# Exercise requirements
Restate the entries below word for word, omitting nothing.

*** Supplied data ***

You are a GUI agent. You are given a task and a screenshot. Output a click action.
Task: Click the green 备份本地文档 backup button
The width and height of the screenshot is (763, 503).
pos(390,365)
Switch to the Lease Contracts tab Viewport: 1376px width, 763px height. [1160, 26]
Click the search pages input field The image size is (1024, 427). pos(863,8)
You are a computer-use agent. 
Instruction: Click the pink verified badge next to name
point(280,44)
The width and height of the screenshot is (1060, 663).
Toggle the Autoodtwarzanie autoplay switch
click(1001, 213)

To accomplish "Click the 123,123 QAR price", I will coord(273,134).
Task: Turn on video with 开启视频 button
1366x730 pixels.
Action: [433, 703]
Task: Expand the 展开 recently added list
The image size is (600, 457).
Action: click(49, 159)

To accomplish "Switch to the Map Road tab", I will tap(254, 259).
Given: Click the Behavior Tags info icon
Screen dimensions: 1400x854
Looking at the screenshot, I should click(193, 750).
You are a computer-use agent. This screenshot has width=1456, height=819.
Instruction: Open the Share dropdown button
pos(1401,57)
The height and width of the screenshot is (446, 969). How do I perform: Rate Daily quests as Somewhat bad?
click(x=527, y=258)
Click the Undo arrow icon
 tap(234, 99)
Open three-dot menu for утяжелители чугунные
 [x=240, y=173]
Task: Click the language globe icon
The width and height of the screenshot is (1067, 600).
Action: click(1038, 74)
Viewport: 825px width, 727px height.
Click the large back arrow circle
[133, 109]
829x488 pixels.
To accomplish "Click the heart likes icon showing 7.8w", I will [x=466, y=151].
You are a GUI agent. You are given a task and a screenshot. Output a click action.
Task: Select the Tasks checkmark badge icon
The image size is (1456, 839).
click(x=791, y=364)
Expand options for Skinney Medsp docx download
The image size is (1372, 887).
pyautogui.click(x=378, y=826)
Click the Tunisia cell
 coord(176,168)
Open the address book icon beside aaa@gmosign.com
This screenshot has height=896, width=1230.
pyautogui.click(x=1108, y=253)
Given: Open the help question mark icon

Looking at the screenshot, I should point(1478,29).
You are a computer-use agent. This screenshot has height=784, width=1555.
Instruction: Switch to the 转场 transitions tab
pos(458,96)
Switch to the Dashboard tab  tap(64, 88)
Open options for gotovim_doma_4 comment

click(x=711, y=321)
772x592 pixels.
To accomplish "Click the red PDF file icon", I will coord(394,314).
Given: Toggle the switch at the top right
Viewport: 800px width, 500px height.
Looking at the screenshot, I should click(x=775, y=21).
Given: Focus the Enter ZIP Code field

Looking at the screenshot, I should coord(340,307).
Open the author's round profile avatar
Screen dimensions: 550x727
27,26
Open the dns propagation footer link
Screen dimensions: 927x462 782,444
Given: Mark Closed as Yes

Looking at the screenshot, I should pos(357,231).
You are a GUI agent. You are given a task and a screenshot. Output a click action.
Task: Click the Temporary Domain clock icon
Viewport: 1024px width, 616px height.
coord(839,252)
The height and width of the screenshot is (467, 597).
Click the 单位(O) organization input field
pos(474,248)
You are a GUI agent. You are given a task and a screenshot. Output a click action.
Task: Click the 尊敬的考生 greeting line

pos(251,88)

*** End of Supplied data ***

# Written answer
You are a GUI agent. You are given a task and a screenshot. Output a click action.
Task: Click the green 备份本地文档 backup button
The width and height of the screenshot is (763, 503).
pos(390,365)
Switch to the Lease Contracts tab Viewport: 1376px width, 763px height. [1160, 26]
Click the search pages input field The image size is (1024, 427). pos(863,8)
You are a computer-use agent. 
Instruction: Click the pink verified badge next to name
point(280,44)
The width and height of the screenshot is (1060, 663).
Toggle the Autoodtwarzanie autoplay switch
click(1001, 213)

To accomplish "Click the 123,123 QAR price", I will coord(273,134).
Task: Turn on video with 开启视频 button
1366x730 pixels.
Action: [433, 703]
Task: Expand the 展开 recently added list
The image size is (600, 457).
Action: click(49, 159)

To accomplish "Switch to the Map Road tab", I will tap(254, 259).
Given: Click the Behavior Tags info icon
Screen dimensions: 1400x854
Looking at the screenshot, I should click(193, 750).
You are a computer-use agent. This screenshot has width=1456, height=819.
Instruction: Open the Share dropdown button
pos(1401,57)
The height and width of the screenshot is (446, 969). How do I perform: Rate Daily quests as Somewhat bad?
click(x=527, y=258)
Click the Undo arrow icon
 tap(234, 99)
Open three-dot menu for утяжелители чугунные
 [x=240, y=173]
Task: Click the language globe icon
The width and height of the screenshot is (1067, 600).
Action: click(1038, 74)
Viewport: 825px width, 727px height.
Click the large back arrow circle
[133, 109]
829x488 pixels.
To accomplish "Click the heart likes icon showing 7.8w", I will [x=466, y=151].
You are a GUI agent. You are given a task and a screenshot. Output a click action.
Task: Select the Tasks checkmark badge icon
The image size is (1456, 839).
click(x=791, y=364)
Expand options for Skinney Medsp docx download
The image size is (1372, 887).
pyautogui.click(x=378, y=826)
Click the Tunisia cell
 coord(176,168)
Open the address book icon beside aaa@gmosign.com
This screenshot has height=896, width=1230.
pyautogui.click(x=1108, y=253)
Given: Open the help question mark icon

Looking at the screenshot, I should point(1478,29).
You are a computer-use agent. This screenshot has height=784, width=1555.
Instruction: Switch to the 转场 transitions tab
pos(458,96)
Switch to the Dashboard tab  tap(64, 88)
Open options for gotovim_doma_4 comment

click(x=711, y=321)
772x592 pixels.
To accomplish "Click the red PDF file icon", I will coord(394,314).
Given: Toggle the switch at the top right
Viewport: 800px width, 500px height.
Looking at the screenshot, I should click(x=775, y=21).
Given: Focus the Enter ZIP Code field

Looking at the screenshot, I should coord(340,307).
Open the author's round profile avatar
Screen dimensions: 550x727
27,26
Open the dns propagation footer link
Screen dimensions: 927x462 782,444
Given: Mark Closed as Yes

Looking at the screenshot, I should pos(357,231).
You are a GUI agent. You are given a task and a screenshot. Output a click action.
Task: Click the Temporary Domain clock icon
Viewport: 1024px width, 616px height.
coord(839,252)
The height and width of the screenshot is (467, 597).
Click the 单位(O) organization input field
pos(474,248)
You are a GUI agent. You are given a task and a screenshot. Output a click action.
Task: Click the 尊敬的考生 greeting line

pos(251,88)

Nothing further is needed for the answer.